- _Task instructions_:
Please copy each line of the records below that includes the word "menu".

- _Extracted data_:
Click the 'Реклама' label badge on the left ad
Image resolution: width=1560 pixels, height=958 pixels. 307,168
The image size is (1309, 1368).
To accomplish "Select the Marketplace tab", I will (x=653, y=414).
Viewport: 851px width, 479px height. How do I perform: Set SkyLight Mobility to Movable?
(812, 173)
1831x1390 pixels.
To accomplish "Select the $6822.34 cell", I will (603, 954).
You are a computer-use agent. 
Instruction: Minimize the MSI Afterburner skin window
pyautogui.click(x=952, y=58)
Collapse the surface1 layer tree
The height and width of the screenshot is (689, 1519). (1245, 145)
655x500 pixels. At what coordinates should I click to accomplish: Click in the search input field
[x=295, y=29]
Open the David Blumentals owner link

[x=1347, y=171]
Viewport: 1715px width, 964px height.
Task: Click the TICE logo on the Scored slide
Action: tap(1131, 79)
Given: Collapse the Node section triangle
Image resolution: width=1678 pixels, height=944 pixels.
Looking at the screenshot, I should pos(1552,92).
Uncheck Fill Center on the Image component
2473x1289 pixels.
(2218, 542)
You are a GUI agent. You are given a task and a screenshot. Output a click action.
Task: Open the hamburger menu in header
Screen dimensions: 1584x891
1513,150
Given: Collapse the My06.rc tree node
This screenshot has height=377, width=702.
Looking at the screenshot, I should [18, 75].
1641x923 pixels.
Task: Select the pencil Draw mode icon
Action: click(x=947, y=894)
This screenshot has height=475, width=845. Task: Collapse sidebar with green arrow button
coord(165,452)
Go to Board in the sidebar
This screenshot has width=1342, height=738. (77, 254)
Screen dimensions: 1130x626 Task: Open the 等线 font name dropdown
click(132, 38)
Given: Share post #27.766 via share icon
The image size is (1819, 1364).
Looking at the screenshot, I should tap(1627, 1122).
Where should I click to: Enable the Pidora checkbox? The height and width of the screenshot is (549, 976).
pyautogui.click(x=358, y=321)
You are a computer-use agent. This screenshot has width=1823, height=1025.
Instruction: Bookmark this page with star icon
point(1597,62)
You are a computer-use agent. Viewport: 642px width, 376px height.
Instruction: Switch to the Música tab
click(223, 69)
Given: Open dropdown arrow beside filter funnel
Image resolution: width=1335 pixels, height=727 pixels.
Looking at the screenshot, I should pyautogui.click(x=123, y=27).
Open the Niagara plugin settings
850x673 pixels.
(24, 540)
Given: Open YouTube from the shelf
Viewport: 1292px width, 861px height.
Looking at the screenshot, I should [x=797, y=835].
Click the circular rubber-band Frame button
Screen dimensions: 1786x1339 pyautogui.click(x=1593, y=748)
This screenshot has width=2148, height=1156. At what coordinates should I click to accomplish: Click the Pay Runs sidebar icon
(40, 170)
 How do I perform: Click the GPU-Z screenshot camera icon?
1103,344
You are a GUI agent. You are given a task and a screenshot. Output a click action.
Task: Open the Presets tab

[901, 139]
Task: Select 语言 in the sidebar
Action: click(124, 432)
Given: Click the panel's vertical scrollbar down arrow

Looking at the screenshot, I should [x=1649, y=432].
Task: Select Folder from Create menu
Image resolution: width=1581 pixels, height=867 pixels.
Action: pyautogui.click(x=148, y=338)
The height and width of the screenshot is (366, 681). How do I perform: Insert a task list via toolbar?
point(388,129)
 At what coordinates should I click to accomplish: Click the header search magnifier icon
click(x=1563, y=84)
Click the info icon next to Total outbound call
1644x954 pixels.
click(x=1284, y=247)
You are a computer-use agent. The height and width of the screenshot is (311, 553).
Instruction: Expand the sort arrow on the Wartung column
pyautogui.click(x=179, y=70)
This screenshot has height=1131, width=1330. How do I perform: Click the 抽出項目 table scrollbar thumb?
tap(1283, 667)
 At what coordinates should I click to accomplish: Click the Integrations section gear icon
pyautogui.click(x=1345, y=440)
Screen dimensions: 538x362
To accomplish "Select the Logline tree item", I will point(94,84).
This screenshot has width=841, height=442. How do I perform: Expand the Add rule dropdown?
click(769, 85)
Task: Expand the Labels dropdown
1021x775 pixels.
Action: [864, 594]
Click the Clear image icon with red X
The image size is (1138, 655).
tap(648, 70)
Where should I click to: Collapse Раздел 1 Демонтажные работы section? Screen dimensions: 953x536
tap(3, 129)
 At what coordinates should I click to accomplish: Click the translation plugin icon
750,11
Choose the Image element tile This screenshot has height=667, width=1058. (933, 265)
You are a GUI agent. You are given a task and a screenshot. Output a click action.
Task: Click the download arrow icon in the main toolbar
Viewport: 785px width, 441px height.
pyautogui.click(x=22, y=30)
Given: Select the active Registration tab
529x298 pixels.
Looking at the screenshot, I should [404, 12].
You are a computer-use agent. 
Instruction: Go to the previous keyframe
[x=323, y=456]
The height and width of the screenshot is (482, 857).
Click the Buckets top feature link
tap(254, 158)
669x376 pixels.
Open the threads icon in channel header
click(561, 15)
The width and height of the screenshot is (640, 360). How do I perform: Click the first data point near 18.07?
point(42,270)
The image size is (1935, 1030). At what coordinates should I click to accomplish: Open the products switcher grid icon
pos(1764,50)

- _Exercise response_:
Task: Open the hamburger menu in header
Task: Select Folder from Create menu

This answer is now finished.